Vous sensibilisez les étudiants à cette problématique. Pourquoi souhaitez-vous que les diplômés de l’UTBM partent avec cette réflexion ?
Au-delà de la technologie, les ingénieurs nouvellement diplômés sont une partie de la solution. L’ingénieur – et la technologie de façon extrapolée – ne s’arrête pas uniquement à penser des objets, des produits et des procédés, mais participe, par son action, à la construction d’un monde. Ils auront un rôle prépondérant.
Vous citez l’Humaniste Rabelais et une réplique de son personnage Gargantua dans Pantagruel : « Science sans conscience n’est que ruine de l’âme. » L’une des particularités de l’UTBM est de mettre l’accent sur les humanités. Pourquoi sont-ce des disciplines importantes dans le parcours de vos étudiants ?

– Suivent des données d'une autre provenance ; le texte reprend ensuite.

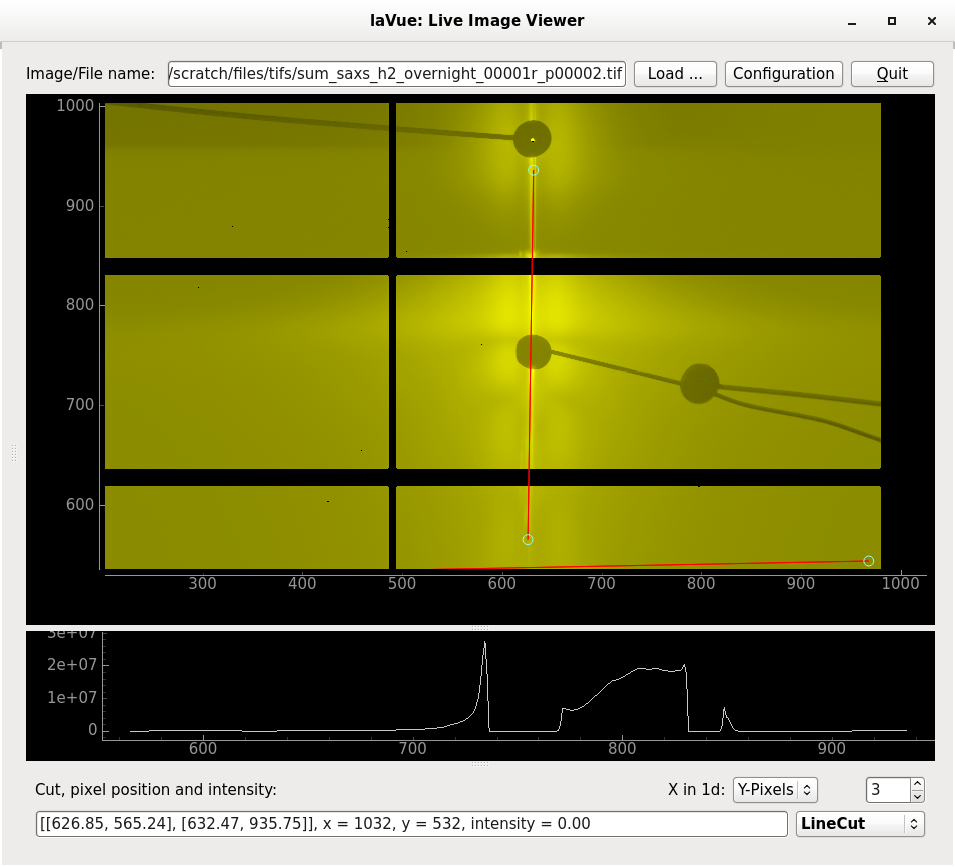This screenshot has width=955, height=867.
Task: Select the lower line-cut handle circle near 565
Action: coord(528,539)
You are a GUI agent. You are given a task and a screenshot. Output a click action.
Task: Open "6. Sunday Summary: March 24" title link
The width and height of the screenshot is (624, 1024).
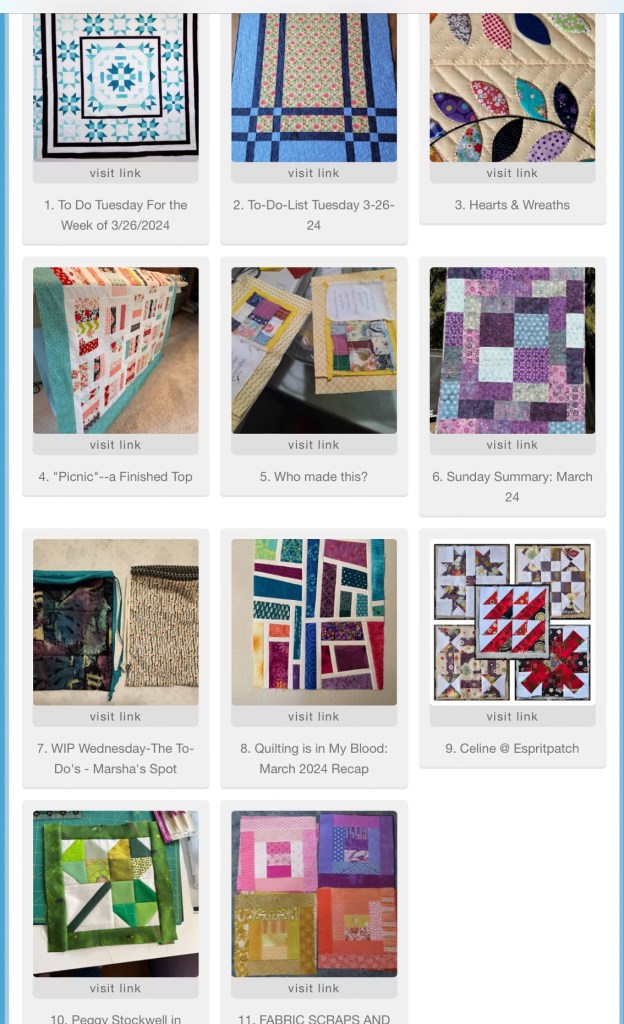[x=512, y=487]
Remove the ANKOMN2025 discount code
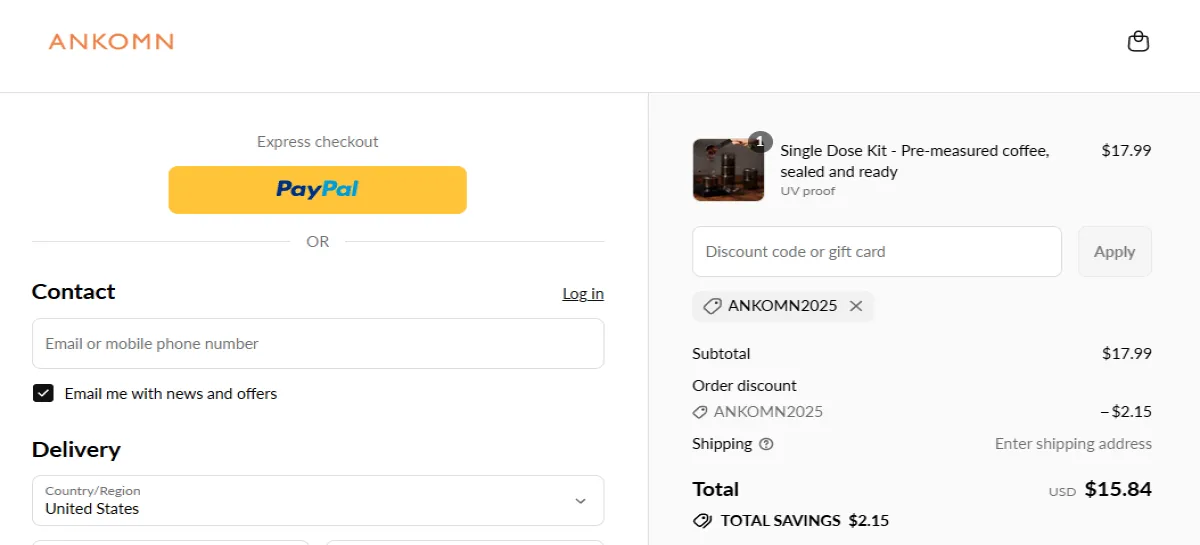Viewport: 1200px width, 545px height. (x=856, y=306)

Les sciences humaines et sociales à l’UTBM, que nous appelons les humanités, représentent, dans le cursus de formation d’un ingénieur, 25 % du temps de formation. Ce ne sont pas des sciences humaines et sociales « utilitaires », comme les sciences de gestion. Ce n’est pas non plus un supplément d’âme que l’on chercherait à donner à un technologue complètement déshumanisé. Cela fait partie de la complétude de la formation de l’ingénieur. Nous ne faisons pas de la technologie pour les personnes. Nous faisons de la technologie avec les personnes. La technologie part toujours du besoin et de l’usage.